Dustin Poirier explains game plan for Conor McGregor rematch: ‘He was in bad position early’


Dustin Poirier handed Conor McGregor the first knockout loss of his career at UFC 257, stopping the former two-division UFC champion in round two of their lightweight contest in Abu Dhabi on Saturday. Six years after their first match, one pivotal part of his strategy was attacking the legs.

“The Diamond” spoke with the media after his big win on Fight Island and explained that his game plan was “not to be heavy on my feet and throw power shots and box early,” mixing it up with kicks, wrestling and boxing.

Mike Brown was real big on me throwing calf kicks in this fight,” Poirier said at the post-fight press conference. “Really big on it, and it worked.
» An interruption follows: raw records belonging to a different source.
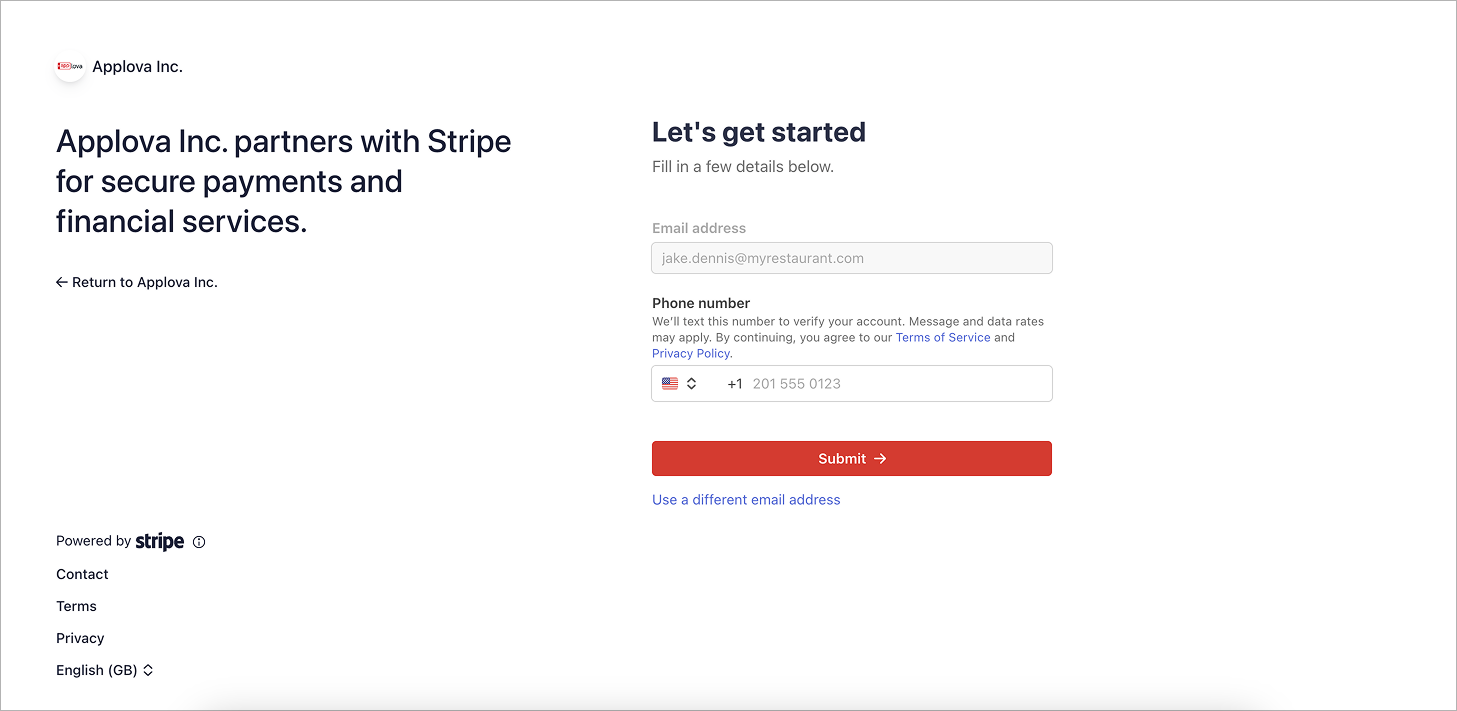Choose Use a different email address
Viewport: 1457px width, 711px height.
click(746, 500)
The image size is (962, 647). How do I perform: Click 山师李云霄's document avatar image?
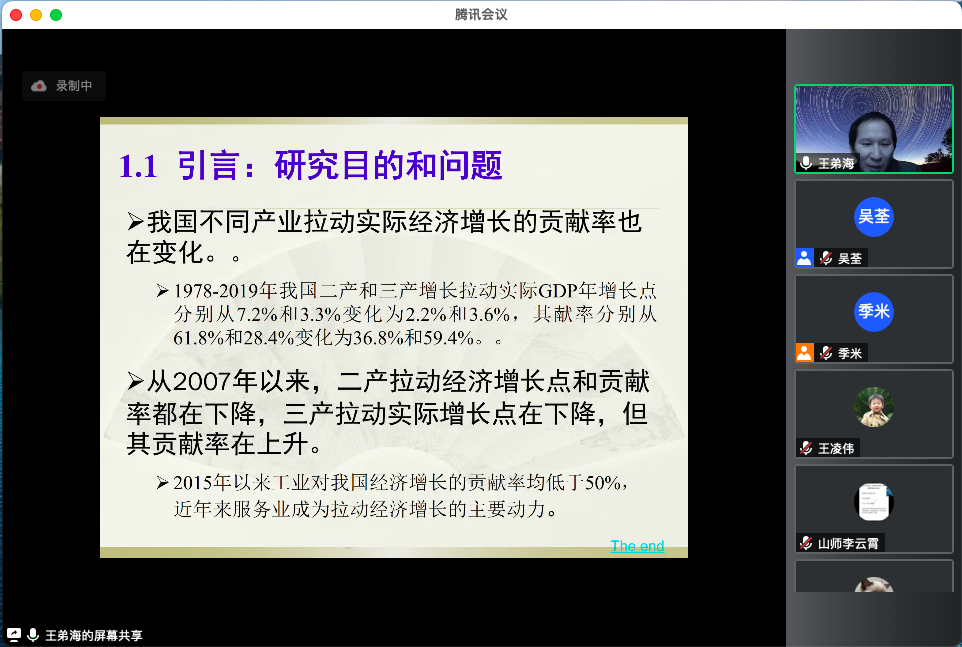[874, 501]
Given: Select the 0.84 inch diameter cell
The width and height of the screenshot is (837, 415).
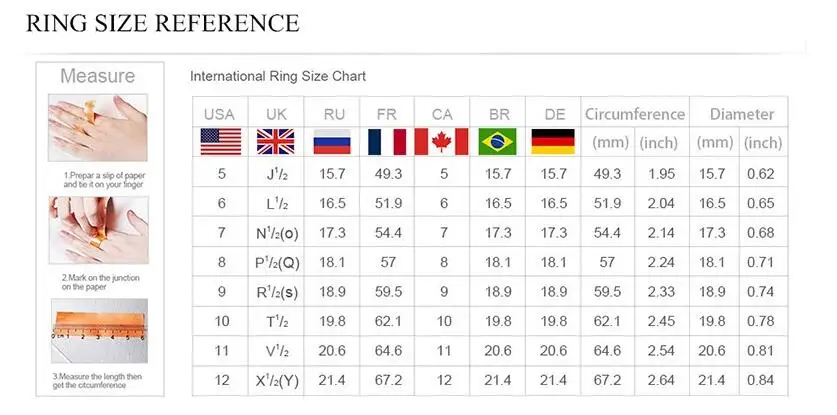Looking at the screenshot, I should point(761,381).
We compromised his leg and he was in bad position early, just from the repeated leg kicks.

“Even when he started checking, he wasn’t contacting with the shin, like a small rotation more, I would’ve been paying for those kicks, but I was still getting the muscle of his leg and that part of your leg and muscle is so small and thin that you can’t take many shots there. After the second leg kick, I knew he was hurting.”
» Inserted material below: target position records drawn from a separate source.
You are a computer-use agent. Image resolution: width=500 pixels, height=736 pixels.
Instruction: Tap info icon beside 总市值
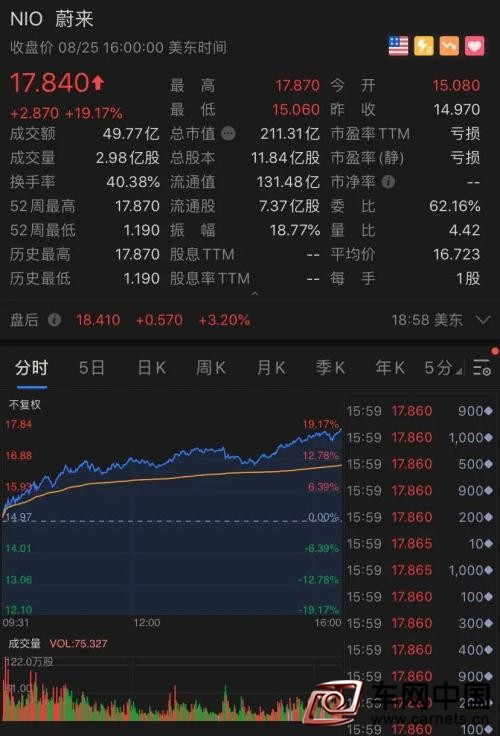(x=228, y=134)
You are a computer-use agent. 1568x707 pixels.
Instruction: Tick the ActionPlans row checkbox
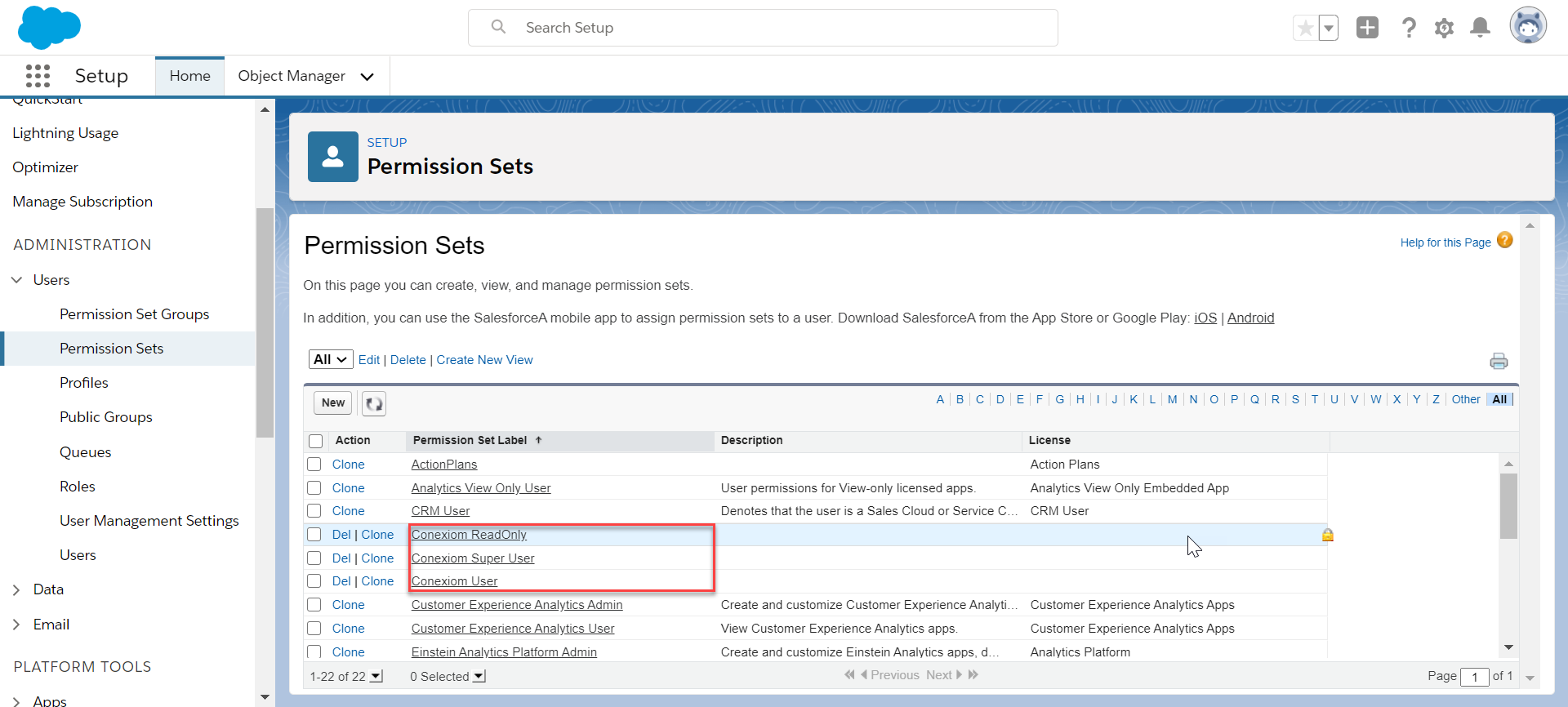pos(314,465)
McGregor weighed in on the effect of the strikes during his post-fight interview, saying his leg was “completely dead” and “badly compromised,” like “an American football in my shoe at the minute.”

“I just know from experience how bad those things hurt,” Poirier said. “And I knew it was a five-round fight so it would only get worse. He started catching it and trying to counter it with his left hand towards the end, but I knew they were still landing. He was catching it after they were making contact. I knew that was still hurting him.”
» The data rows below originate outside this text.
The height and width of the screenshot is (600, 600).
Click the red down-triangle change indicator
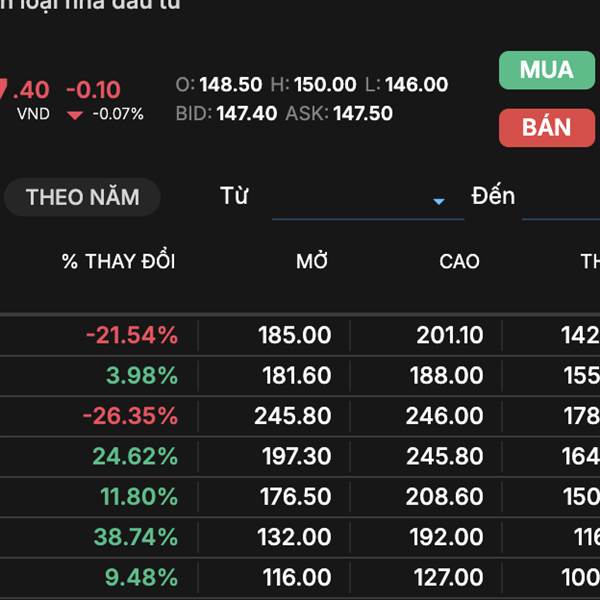(x=75, y=115)
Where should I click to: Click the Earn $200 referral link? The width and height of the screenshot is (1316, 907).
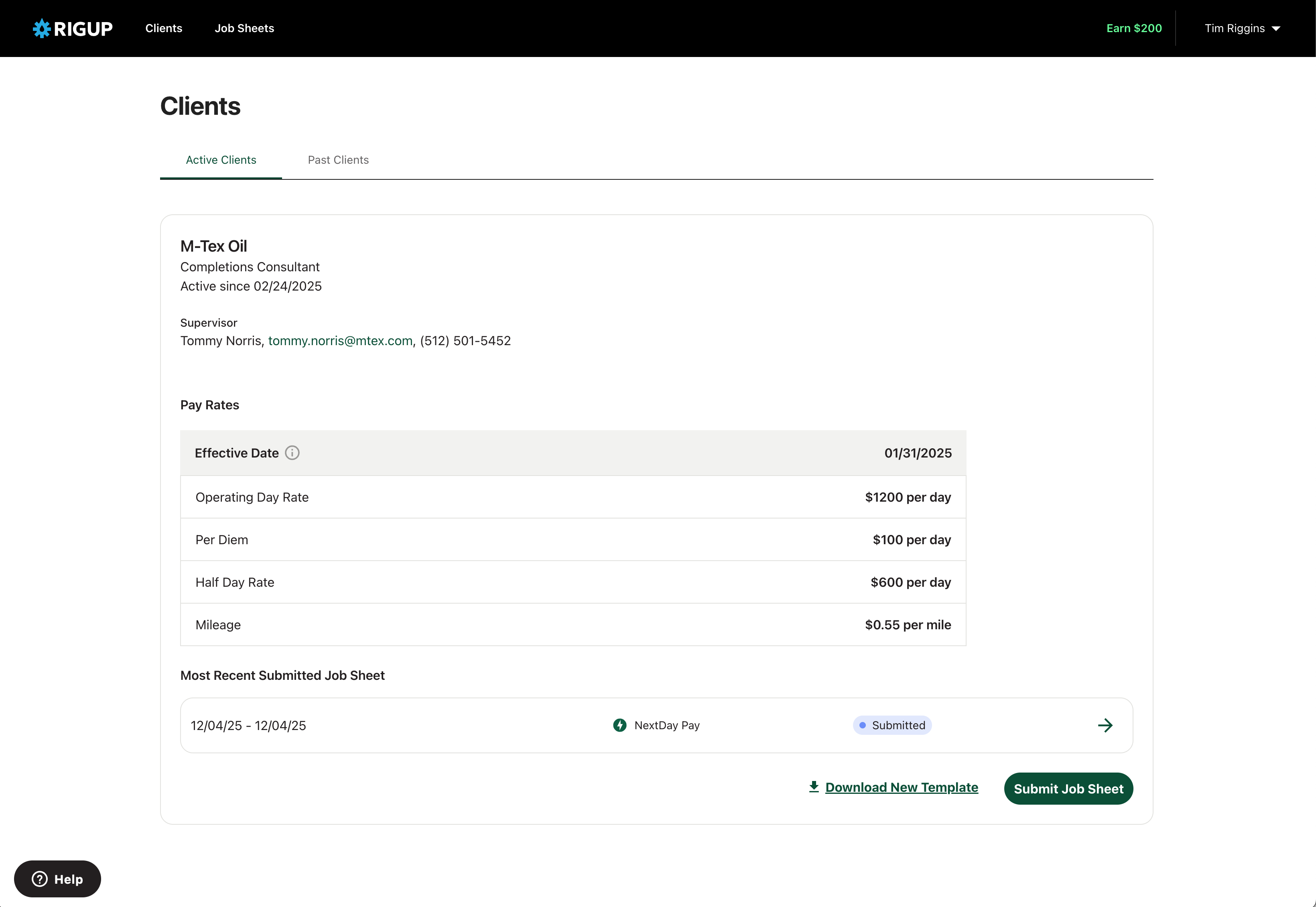[x=1134, y=28]
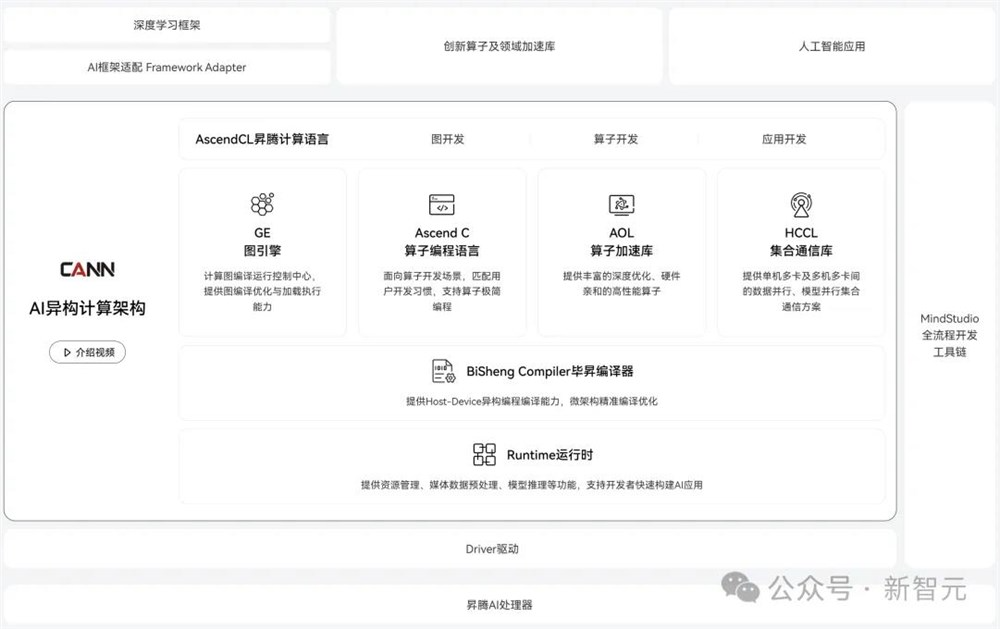
Task: Open the MindStudio 全流程开发工具链 panel
Action: click(x=949, y=333)
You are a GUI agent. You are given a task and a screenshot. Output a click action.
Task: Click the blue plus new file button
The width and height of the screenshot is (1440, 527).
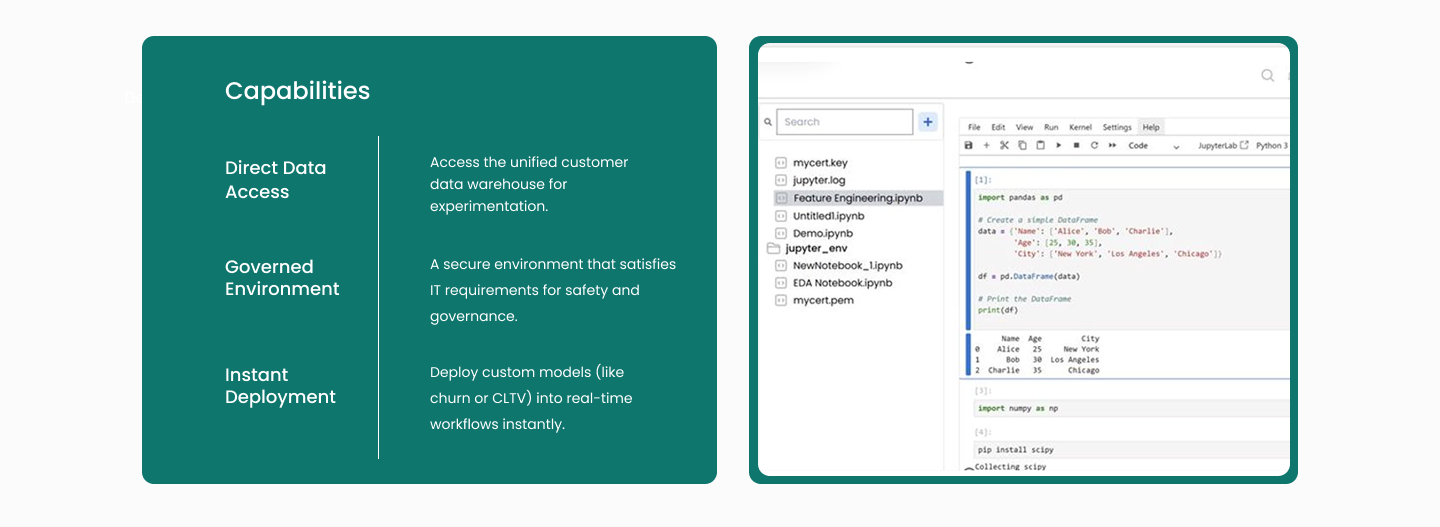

Not being afraid of takedowns made Poirier more confident on the feet, also.

“And if he did catch it and take me down, then I was gonna – it’s a five-round fight,” he said. “Of course you never wanna give up a round, but I’d to throw some submissions up and see what happens, you know? I’m a black belt in jiu-jitsu and I’m very confident in my jiu-jitsu, but I knew the leg kicks would be a problem because Jim Miller tore my leg up and that was a three-round fight, and I just know how painful it is.”

The UFC has yet to determine where Poirier goes from here. On a two-fight winning streak since his attempt to unify the UFC lightweight titles against Khabib Nurmagomedov in 2019, “The Diamond” is likely the next in line for the undisputed gold, whether it is against “The Eagle” himself or for a vacant throne.